By Deirdre Tynan
Well-informed sources say Mina Corp, the current fuel supplier to the Manas Transit Center in Kyrgyzstan, is pulling out of the bidding for the latest fuel contract.
Mina Corp executives are reportedly unhappy with the terms of the new solicitation, under which the Defense Logistics Agency (DLA) could opt to purchase just 10 percent of the total amount of fuel consumed at Manas, even if a supplier offered to meet requirements in full. US government sources say the new solicitation, issued in early May, is structured in a way that allows a Kyrgyz-Russian enterprise, Gazpromneft-Aero-Kyrgyzstan, to control 90 percent of the base’s fuel needs. With only 10 percent of supplies guaranteed to be in play, there’s not enough of a profit incentive for Mina Corp to stay in the bidding, according to one source.
“It’s no longer worth the risk. There isn’t enough left in it to make it worth their while. They are taking all the up-front management and investment hit, the return is not big enough,” the source told EurasiaNet.org.
Mina Corp representatives would neither confirm nor deny that the firm is out of the running. “Mina Corp does not comment on confidential solicitations being conducted by US Government federal agencies,” said John Lough, spokesman for the company, on June 22. Manas Transit Center is a key logistics hub for US and NATO military operations in Afghanistan.

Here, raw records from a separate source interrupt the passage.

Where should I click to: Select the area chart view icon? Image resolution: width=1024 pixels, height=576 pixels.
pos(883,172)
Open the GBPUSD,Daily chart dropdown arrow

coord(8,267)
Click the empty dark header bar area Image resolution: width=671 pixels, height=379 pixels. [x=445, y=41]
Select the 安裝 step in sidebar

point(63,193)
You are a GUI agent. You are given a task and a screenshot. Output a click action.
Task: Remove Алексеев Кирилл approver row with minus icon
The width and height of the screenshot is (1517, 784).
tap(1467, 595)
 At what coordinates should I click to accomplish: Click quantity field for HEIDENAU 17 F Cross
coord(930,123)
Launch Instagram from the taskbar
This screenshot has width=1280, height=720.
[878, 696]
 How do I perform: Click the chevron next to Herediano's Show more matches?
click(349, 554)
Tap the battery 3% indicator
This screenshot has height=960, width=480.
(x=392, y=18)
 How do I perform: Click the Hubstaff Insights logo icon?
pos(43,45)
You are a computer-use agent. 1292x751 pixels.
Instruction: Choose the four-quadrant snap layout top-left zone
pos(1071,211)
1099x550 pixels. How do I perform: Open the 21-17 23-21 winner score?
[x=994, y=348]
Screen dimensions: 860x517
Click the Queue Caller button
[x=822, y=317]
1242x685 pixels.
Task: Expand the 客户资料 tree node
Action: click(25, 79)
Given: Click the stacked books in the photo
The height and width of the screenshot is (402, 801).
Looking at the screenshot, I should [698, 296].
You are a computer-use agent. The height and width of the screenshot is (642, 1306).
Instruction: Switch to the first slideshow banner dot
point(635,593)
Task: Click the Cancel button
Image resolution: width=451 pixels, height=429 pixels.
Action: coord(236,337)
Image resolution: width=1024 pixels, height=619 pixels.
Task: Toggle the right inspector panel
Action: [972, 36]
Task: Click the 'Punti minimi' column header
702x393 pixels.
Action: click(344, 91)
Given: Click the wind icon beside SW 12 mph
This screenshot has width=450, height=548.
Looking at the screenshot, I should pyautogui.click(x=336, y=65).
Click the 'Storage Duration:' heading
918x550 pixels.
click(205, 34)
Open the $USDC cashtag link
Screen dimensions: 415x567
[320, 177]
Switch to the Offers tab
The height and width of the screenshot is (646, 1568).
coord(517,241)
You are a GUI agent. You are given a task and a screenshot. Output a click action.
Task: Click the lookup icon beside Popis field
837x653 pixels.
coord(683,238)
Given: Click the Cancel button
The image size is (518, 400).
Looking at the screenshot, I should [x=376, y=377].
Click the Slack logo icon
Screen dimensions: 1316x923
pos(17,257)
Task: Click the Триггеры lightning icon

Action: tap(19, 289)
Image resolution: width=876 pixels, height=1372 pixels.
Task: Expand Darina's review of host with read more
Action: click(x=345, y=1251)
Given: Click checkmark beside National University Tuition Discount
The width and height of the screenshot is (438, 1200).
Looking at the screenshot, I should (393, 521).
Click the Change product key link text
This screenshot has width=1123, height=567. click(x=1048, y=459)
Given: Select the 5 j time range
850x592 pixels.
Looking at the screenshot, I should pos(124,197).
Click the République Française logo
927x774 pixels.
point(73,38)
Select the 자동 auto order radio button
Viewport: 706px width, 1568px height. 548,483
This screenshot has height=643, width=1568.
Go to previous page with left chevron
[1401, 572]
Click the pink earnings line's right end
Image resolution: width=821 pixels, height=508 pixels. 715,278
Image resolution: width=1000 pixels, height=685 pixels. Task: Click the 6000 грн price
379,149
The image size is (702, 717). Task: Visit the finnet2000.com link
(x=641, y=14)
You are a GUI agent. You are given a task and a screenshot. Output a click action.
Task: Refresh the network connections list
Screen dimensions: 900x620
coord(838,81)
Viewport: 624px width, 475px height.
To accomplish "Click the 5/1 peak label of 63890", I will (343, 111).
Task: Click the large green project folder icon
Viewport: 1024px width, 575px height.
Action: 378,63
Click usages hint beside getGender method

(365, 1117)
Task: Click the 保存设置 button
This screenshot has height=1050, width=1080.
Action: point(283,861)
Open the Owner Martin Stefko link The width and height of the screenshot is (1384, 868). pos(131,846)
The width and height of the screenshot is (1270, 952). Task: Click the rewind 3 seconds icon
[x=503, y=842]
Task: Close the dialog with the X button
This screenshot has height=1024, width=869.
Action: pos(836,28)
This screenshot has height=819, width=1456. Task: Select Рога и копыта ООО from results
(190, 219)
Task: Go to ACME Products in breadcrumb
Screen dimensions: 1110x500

A spokeswoman for the DLA was circumspect in commenting on Mina Corp’s role in the solicitation. “In order to protect the integrity of the acquisition process, DLA does not release the names of offerers, or information related to ongoing procurements,” the DLA representative said.
Mina Corp’s current fuel-supply contract expires in November. But the firm retains a one-year option that could see it supplying fuel to the air base outside the Kyrgyz capital Bishkek into 2012.
One industry analyst said Mina Corp’s decision to pull out of the bidding, if accurate, would be a “major headache” for DLA. Despite being dogged by controversy and being the subject of USA congressional probe, Mina has maintained an unblemished record for reliable fuel deliveries.
Gazpromneft-Aero-Kyrgyzstan, the heir-apparent fuel supplier, is an unproven entity. Although the company currently makes deliveries of civil aviation fuel to Manas International Airport, it has no track record for supplying the military base. Gazpromneft-Aero-Kyrgyzstan is currently subject to DLA due diligence procedures, which are expected to be completed within weeks.
US government sources suggest that Gazpromneft-Aero-Kyrgyzstan is likely to be supplying a portion of the current fuel contract to Manas by early September. Gazpromneft-Aero-Kyrgyzstan is partly owned by a subsidiary of the Kremlin-controlled Russian energy giant, Gazprom. A Bishkek-based observer told EurasiaNet.org that Gazpromneft-Aero-Kyrgyzstan’s lack of performance to date was because the Russians subjected the Kyrgyz side to longer and tougher negotiations than expected.
Deirdre Tynan is a Bishkek-based reporter specializing in Central Asian affairs.